Art. 2.Onze Minister van Werk is belast met de uitvoering van dit besluit.
Gegeven te Brussel, 10 oktober 2007.
ALBERT Van Koningswege : De Minister van Werk, P. VANVELTHOVEN _______ Nota (1) Verwijzing naar het Belgisch Staatsblad : Wet van 5 december 1968, Belgisch Staatsblad van 15 januari 1969. Bijlage Paritair Subcomité voor de edele metalen Collectieve arbeidsovereenkomst van 21 juni 2007 Flexibiliteit (Overeenkomst geregistreerd op 6 augustus 2007 onder het nummer 84189/CO/149.03) In uitvoering van artikel 13 van het nationaal akkoord 2007-2008 van 24 mei 2007. HOOFDSTUK I. - Toepassingsgebied
Artikel 1.Deze collectieve arbeidsovereenkomst is van toepassing op de werkgevers, arbeiders en arbeidsters van de ondernemingen die ressorteren onder de bevoegdheid van het Paritair Subcomité voor de edele metalen.

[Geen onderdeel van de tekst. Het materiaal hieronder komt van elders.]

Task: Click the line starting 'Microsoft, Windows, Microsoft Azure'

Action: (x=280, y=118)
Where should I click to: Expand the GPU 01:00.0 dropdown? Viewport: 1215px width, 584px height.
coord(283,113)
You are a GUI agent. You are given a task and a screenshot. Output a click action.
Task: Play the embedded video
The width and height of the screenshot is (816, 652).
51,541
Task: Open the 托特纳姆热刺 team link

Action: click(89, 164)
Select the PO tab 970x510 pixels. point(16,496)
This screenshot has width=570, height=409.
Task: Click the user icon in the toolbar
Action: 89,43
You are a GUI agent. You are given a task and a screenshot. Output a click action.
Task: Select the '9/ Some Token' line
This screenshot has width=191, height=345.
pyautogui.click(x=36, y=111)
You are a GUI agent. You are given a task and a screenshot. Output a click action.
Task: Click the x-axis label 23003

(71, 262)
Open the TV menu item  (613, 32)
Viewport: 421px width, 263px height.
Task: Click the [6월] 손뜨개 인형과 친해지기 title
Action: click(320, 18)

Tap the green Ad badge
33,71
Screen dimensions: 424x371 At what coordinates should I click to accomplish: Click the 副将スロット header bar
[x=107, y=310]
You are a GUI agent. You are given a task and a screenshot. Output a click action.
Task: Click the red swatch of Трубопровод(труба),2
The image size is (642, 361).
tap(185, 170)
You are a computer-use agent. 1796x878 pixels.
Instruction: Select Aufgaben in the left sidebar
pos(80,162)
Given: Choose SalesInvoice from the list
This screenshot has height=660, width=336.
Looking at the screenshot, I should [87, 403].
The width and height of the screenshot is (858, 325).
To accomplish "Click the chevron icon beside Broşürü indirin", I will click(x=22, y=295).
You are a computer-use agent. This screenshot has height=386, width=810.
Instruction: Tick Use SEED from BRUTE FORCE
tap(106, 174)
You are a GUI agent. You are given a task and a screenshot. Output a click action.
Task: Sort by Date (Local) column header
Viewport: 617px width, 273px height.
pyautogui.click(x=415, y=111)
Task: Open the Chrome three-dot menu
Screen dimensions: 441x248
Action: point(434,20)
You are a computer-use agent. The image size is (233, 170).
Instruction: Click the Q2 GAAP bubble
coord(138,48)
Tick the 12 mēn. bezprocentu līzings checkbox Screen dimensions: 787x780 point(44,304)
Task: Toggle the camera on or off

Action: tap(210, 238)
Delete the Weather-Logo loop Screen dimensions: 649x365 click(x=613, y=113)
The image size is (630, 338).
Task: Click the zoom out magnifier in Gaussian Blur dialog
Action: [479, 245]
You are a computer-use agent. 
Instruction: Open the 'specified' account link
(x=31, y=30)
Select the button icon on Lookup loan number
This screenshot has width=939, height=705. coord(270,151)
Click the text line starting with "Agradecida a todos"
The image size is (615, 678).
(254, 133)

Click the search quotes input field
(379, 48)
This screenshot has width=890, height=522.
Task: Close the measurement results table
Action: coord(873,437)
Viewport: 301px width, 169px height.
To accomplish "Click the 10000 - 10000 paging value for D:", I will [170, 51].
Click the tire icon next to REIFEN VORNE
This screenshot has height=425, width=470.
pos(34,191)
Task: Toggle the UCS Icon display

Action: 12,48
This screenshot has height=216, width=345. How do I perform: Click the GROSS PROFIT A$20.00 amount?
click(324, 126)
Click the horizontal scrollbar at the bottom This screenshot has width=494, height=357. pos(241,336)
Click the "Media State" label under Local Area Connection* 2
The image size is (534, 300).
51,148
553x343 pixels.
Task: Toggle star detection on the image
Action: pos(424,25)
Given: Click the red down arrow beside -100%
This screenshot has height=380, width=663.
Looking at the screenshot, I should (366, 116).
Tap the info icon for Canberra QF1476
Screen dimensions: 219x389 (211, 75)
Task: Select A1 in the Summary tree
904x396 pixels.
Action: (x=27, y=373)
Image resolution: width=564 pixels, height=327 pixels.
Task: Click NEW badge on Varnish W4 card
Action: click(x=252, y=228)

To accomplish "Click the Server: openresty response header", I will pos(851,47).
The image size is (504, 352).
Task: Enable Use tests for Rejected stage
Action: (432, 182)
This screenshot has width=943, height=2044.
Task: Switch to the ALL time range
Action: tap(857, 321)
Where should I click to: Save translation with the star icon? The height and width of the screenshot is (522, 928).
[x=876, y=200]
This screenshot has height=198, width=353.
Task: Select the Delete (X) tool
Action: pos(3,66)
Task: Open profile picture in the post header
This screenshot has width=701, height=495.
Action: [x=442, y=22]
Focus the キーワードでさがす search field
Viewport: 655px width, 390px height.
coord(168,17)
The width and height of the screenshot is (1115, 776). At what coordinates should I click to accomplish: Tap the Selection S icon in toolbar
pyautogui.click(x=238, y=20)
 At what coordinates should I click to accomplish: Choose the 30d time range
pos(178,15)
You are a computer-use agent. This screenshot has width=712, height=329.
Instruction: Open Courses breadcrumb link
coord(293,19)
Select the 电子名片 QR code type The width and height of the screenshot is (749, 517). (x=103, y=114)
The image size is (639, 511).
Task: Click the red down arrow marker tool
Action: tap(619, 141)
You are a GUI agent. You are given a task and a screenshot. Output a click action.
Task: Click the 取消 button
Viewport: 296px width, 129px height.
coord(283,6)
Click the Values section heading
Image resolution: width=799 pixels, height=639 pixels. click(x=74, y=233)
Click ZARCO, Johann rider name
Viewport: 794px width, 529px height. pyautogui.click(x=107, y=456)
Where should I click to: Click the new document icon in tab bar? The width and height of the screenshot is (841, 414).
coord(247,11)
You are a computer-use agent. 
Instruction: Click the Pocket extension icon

Voor de toepassing van deze collectieve arbeidsovereenkomst wordt onder "arbeiders" verstaan : de mannelijke en vrouwelijke werklieden. HOOFDSTUK II. - Toepassingsmodaliteiten Afdeling 1. - Seizoenspieken
Art. 2.Om het hoofd te kunnen bieden aan een te voorziene toename van het werk in het bedrijf tijdens sommige periodes van het jaar, kunnen de ondernemingen een glijdende werkweek instellen, zoals voorzien in artikel 20bis van de arbeidswet van 16 maart 1971, volgens de hiernavolgende modaliteiten, op voorwaarde dat zij, over een periode van één jaar, de conventionele gemiddelde wekelijkse arbeidsduur, zijnde 38 uren, niet overschrijden.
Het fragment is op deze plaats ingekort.